"While the targets and measures are not mandatory, undoubtedly UK companies will be concerned about pressure from industry."
The proposals build on progress achieved under existing UK initiatives such as the Hampton Alexander Review (focusing on one third women on boards) and the Parker review (ethnic board diversity). It acknowledges increasing diversity in investors and companies, frequently linked to focussed investment decisions regarding ESG.
The FCA’s review found evidence of a positive correlation between greater gender diversity on boards and improved risk management and corporate governance outcomes. Board monitoring functions, such as attendance, quality of discussions, and monitoring effectiveness including better oversight of a firm’s disclosures and reports, were positively influenced by improved gender diversity on boards.
The FCA has looked internationally for evidence, inspiration and best practice. The European Commission first recommended, after considerable research, a 40% quota for female board representation in 2012. While it didn’t result in legislation, several progressive European countries lead the way. Germany, Sweden, Iceland, Finland, and France, have quotas requiring women on boards, and fines for those which fail. In fact, earlier this year, France went a step further and issued quotas for women on executive leadership as well. Hugely controversial at the time, in 2008 Norway required companies listed there to give at least 40 percent of their director seats to women. While a good portion of Norwegian directors were initially against it, after the law was enacted and they had experienced it, they changed their minds and embraced it. One academic study found that “Norwegian companies came to understand that sometimes such a blunt instrument is necessary, given implicit biases, and diversity improved the overall quality of governance and decision-making.”

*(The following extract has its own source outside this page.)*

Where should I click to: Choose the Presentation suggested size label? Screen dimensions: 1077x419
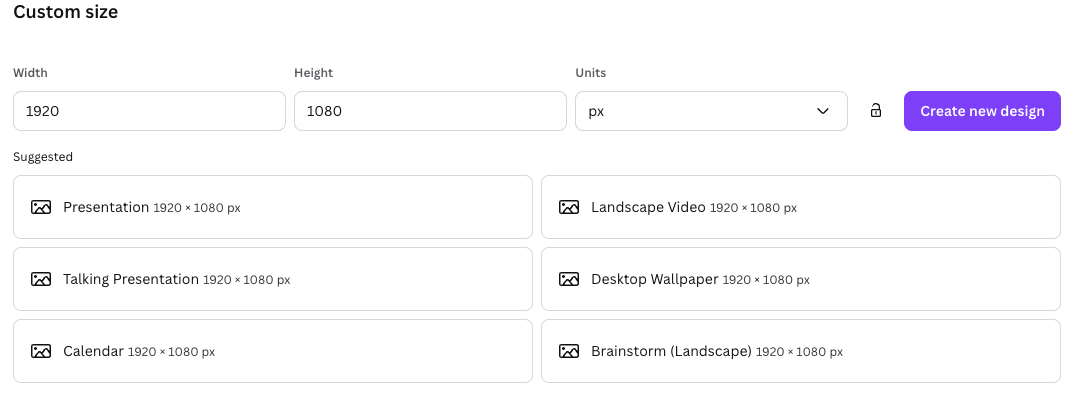click(x=106, y=208)
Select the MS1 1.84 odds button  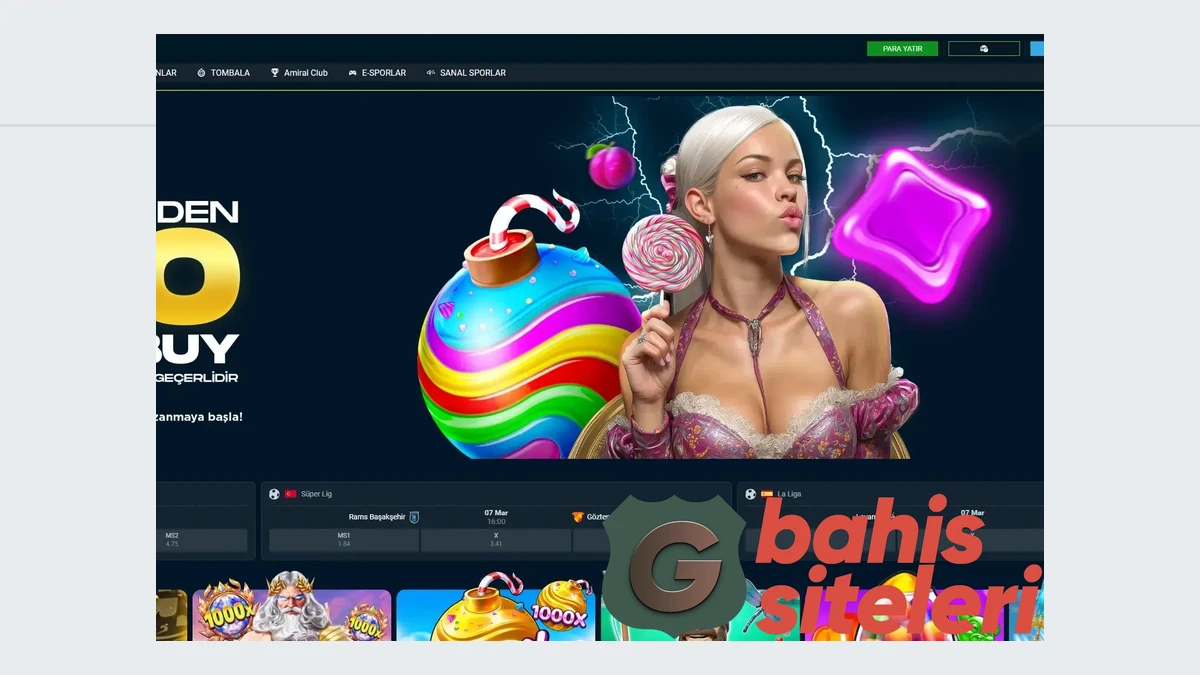[344, 540]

Looking further afield, the US has progressed targets beyond gender. In December 2020 in the US, NASDAQ proposed a new listing rule to require all companies on NASDAQ’s US Exchange to publicly “disclose consistent, transparent, diversity statistics on their board of directors”. In addition, it proposed that such companies have, or explain why not, at least two diverse directors: one who self-identifies as female and one who self-identifies as either an underrepresented minority (based on a US-centric definition) or LGBTQ+.

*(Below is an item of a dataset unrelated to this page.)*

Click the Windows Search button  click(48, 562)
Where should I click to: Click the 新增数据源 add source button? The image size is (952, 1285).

What impact will these regulations have on smaller boards
While the targets and measures are not mandatory, undoubtedly UK companies will be concerned about pressure from industry. Companies in today’s world will be very reluctant to explain that they could not find qualified women or members of underrepresented communities. The voluntary target of one third women on boards set by the Hampton Alexander Review (HAR) has demonstrated over the last ten years that positive diversity changes at board level and in the senior leadership pipeline can be achieved, but it has taken considerable time. There has been a strong increase in women in executive committees and there are 20% more women on boards of FTSE350 companies in the last 4 years along, but it is an ongoing challenge. Almost one third of FTSE100 companies have missed the 33% target, with a few serious laggards.
Key drivers for change for FTSE listed companies in the UK were ‘naming and shaming’ of male only boards, boards adopting a ‘one and done’ approach and those who complained that there were either no qualified women or they had already been snapped up. The position taken by investor groups using voting rights to effect changes has been most positive.
While the NASDAQ changes came into force in August 2021, the proposals were amended to create flexibility for foreign companies and smaller reporting companies, allowing them to satisfy the requirement with two female directors. Subsequent amendments were made to increase flexibility, including allowing a company with five or fewer directors to have only one director meeting one of the above diversity criteria and to allow a year if a board falls below the requirement because an existing diverse member has left.
In the UK, there is recognition under the Gender Reporting obligation, that smaller employers will possibly find greater fluctuation in their gender pay gap data because small changes in personnel could disproportionately impact their stats and therefore small employers are not required to comply with the reporting obligation. While there is currently equivalent no small companies exemption being proposed for the FCA data, it is reasonable to anticipate the example set by NASDAQ could apply in the UK. Also, that smaller boards may take longer to comply. Changes may not be implemented immediately as turnover of directors will depend on length of tenure. In order to retain investor confidence, given current prioritisation to ESG, the accompanying narrative explain non compliance will be key and should explain how the business is implementing strategies to organically improve their statistics.
Will the FCA’s proposal lead the way for other industries and regulators within the UK?
Undoubtedly, the bold approach taken by the FCA will garner support from other sectors and businesses in the UK as investors approach toward diversity and inclusion has grown.
Taking the approach that “what gets measured, gets done”, the FCA’s proposal will bring about changes in board diversity that might otherwise occur at a glacial pace.